The count went down on one knee and kissed the hem of her dress with the reverence of the ancients for a goddess.

"Oh, count, my only friend, do you know what Countess Diana is doing?"

"Leaving the country," returned Charny.

"He guesses rightly," muttered the Queen, "how could he tell that?"

"Oh, goodness – anything can be surmised at this hour."

"But if flight is so natural, why do not you and your family take it?"

"I do not do so, in the first place, because I have pledged myself not only to your Majesty, but to myself, not to leave you during the storm. My brothers stay, as they regulate their movements by mine: and my wife remains because she loves your Majesty most sincerely, I believe."

"Yes, Andrea has a most noble heart," said the lady with visible coldness.

"That is why she will not quit Versailles," replied Charny.

"It follows that I shall always have you near me," went on the Queen, in the same glacial tone, awarded to prevent the hearer telling whether she felt disdain or jealousy.

A witness could have divined this secret, however, from their manner in this privacy.

Meeting romantically, without either knowing the other's quality, Marie Antoinette and George Charny had fallen in love with each other. The royal dame had left the passion swell to the highest point, when the King had surprised the pair in dangerous intimacy. There was only one way to save her reputation: she blurted out the first name of a lady that occurred to her, and protested that the count was at her knees sueing for this lady to be his wife, with the royal approval.

The Queen had named Andrea Taverney, her companion, and the King, his suspicions dismissed, consented that she should be withdrawn from the convent where she had taken refuge, to fulfill the pretendedly wish of Charny. Was it religion that impelled her, or love on her own side for Charny? It was love, for she eagerly accepted the proffered hand, and the wedding took place, all the more as she had had the misfortune to learn that she was used as the cover for the royal amour.

But at the churchdoor they separated and had dwelt apart ever since.

Had she been truly a wife, the experiment of Dr. Gilbert might have failed, for mesmerism succeeds best with the single.

"Your Majesty," resumed the count, "made me Lifeguards lieutenant at Versailles, and I should not have quitted my post only you ordered me to guard the Tuileries Palace, You called it a necessary exile.
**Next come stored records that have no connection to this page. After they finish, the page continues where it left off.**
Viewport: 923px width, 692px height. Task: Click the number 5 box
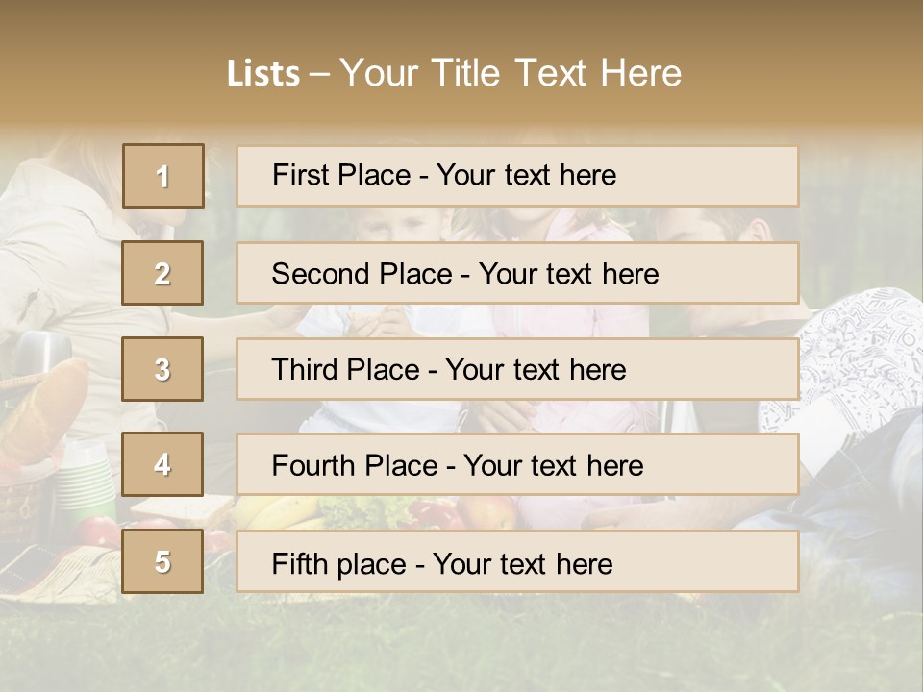coord(162,561)
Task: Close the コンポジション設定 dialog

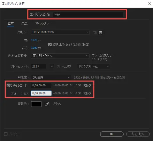Action: coord(150,4)
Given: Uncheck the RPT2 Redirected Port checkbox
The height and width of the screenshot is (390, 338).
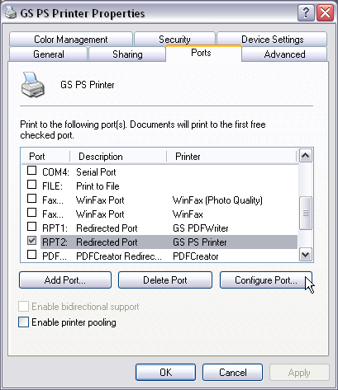Looking at the screenshot, I should point(31,241).
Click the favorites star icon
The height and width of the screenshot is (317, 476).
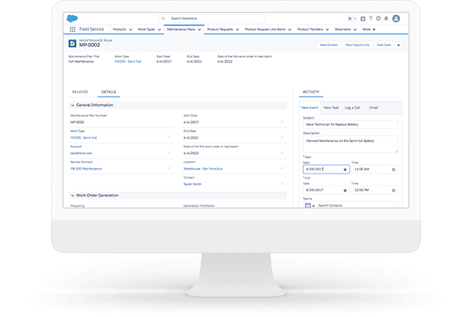[x=351, y=17]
Your Majesty knows that the countess neither approved nor disapproved, as she was not consulted."

"True," observed the other, still cold.

"I now believe my place is here," proceeded the officer with intrepidity: "I have broken my orders and come, hoping it will not displease you. Whether Lady Charny fears the course of events and goes away or not, I remain by the Queen, unless you break my sword: then, being unable to die in your presence, I can be killed at your door or on the pavement without."
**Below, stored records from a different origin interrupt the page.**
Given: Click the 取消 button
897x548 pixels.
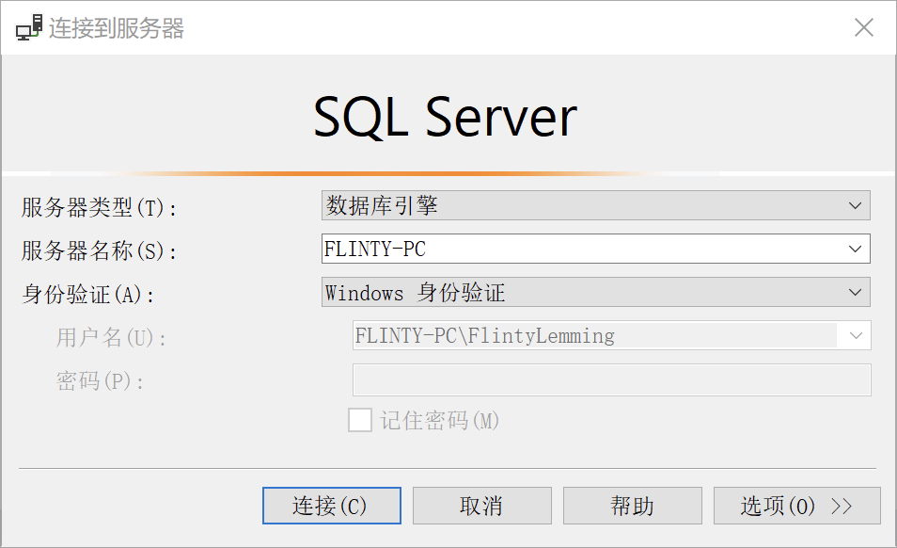Looking at the screenshot, I should (x=481, y=506).
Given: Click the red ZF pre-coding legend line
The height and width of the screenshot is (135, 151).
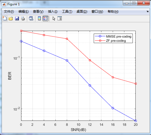Looking at the screenshot, I should pyautogui.click(x=100, y=41).
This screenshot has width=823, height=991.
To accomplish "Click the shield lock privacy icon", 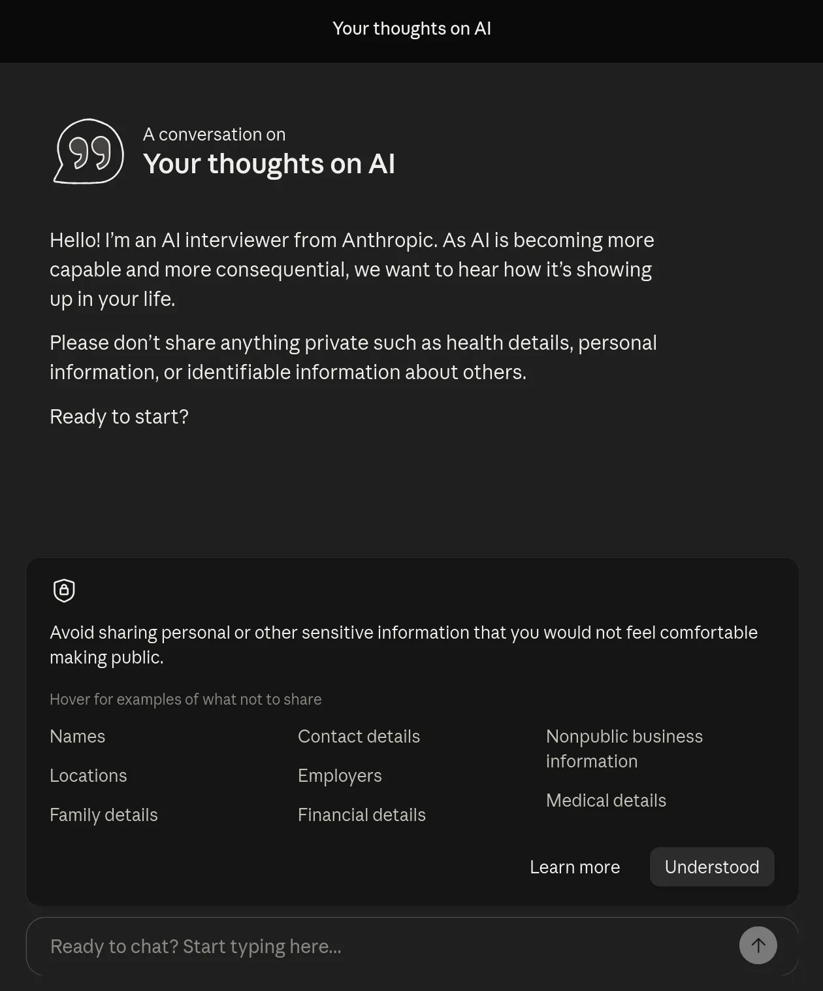I will point(64,590).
He spoke so royally and plainly these simple words straight from the heart that the sovereign fell from her high pride, behind which she had hidden a feeling more human than royal.
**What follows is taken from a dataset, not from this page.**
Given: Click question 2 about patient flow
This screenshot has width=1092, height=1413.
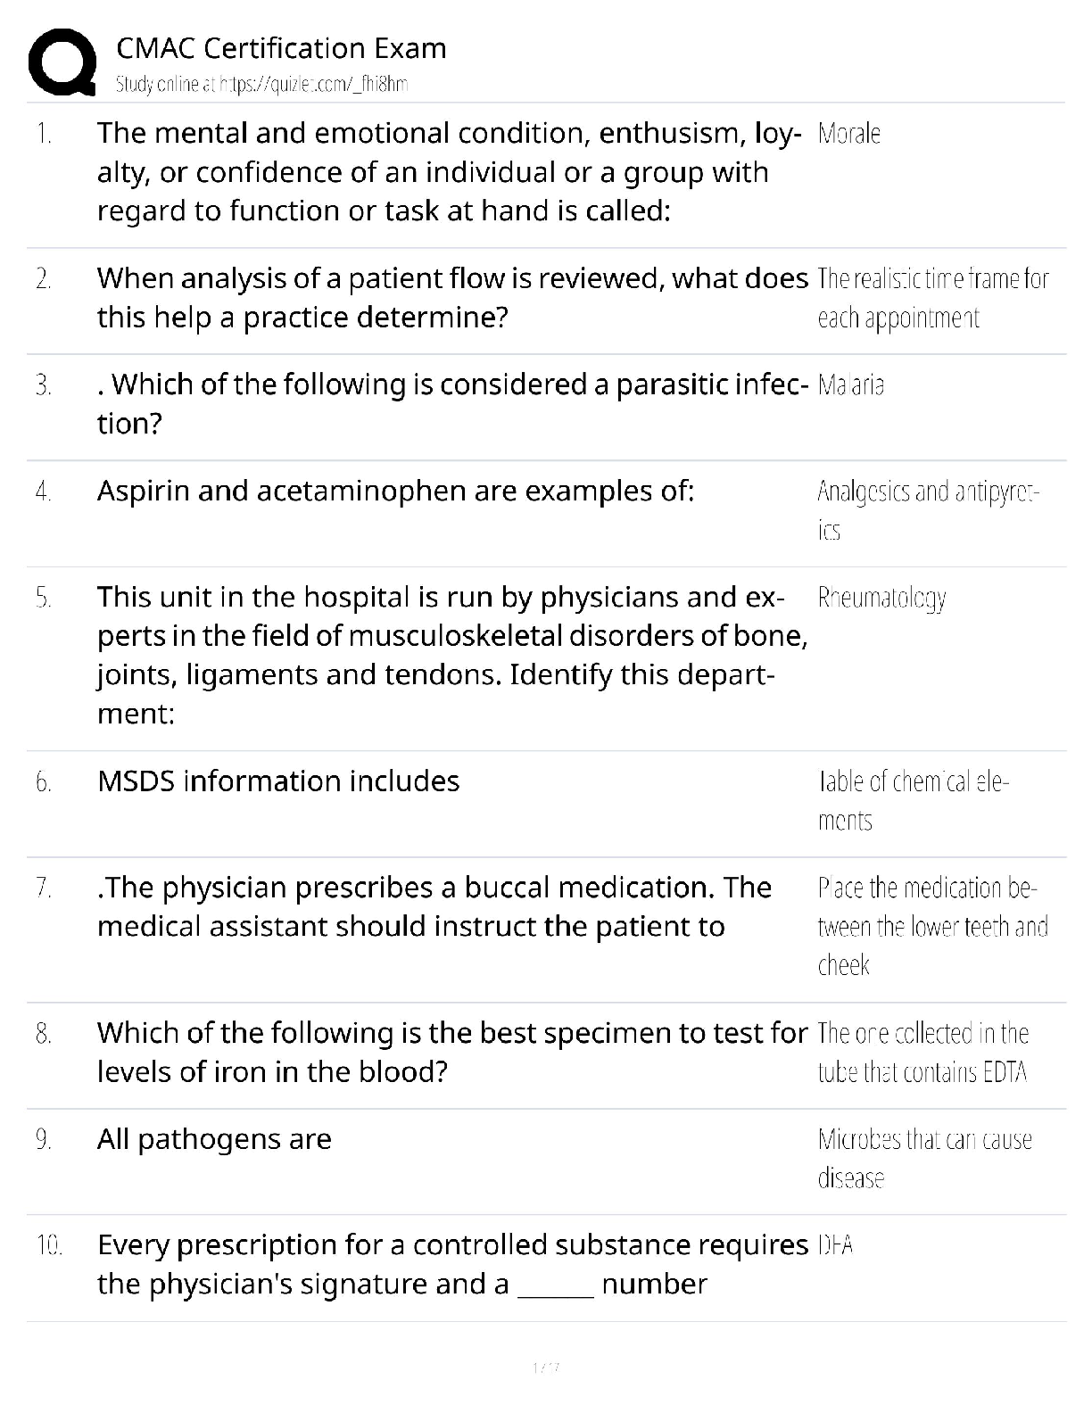Looking at the screenshot, I should [451, 298].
"Count, never utter that word, never say you will die for me, as I feel that you will do so."

"I must say so, for the time comes when those who love monarchs must die for them – I fear so."

"What gives you this fatal presentiment, my lord?"

"Alas", returned the nobleman, "at the time of the American War, I was fired like others with the fever of independence thrilling society. I also wish to take a hand in the liberation of the slaves of Great Britain, as was said in those days, and I became a Free Mason, an Invisible like the Lafayettes and Lameths, under the redoubtable Balsamo, the King-Destroyer. Do you know the aim of that secret society? the wrecking of thrones. Its motto: 'Trample down the Lilies,' expressed in Latin as 'Lilia Pedibus Destrue!' in three letters for the initiated: 'L. P. D.' I retired with honor when I learnt this, but for one who shrank, twenty took the oath. What happens to-day is merely the first act of a grand tragedy which has been rehearsed during twenty years in the darkness. I have recognized the Bounden brothers at the head of the men who govern at the City Hall, occupy the Palais Royal, and took the Bastile. Do not cheat yourself; these accomplished deeds are no accidents, but Revolution planned long beforehand."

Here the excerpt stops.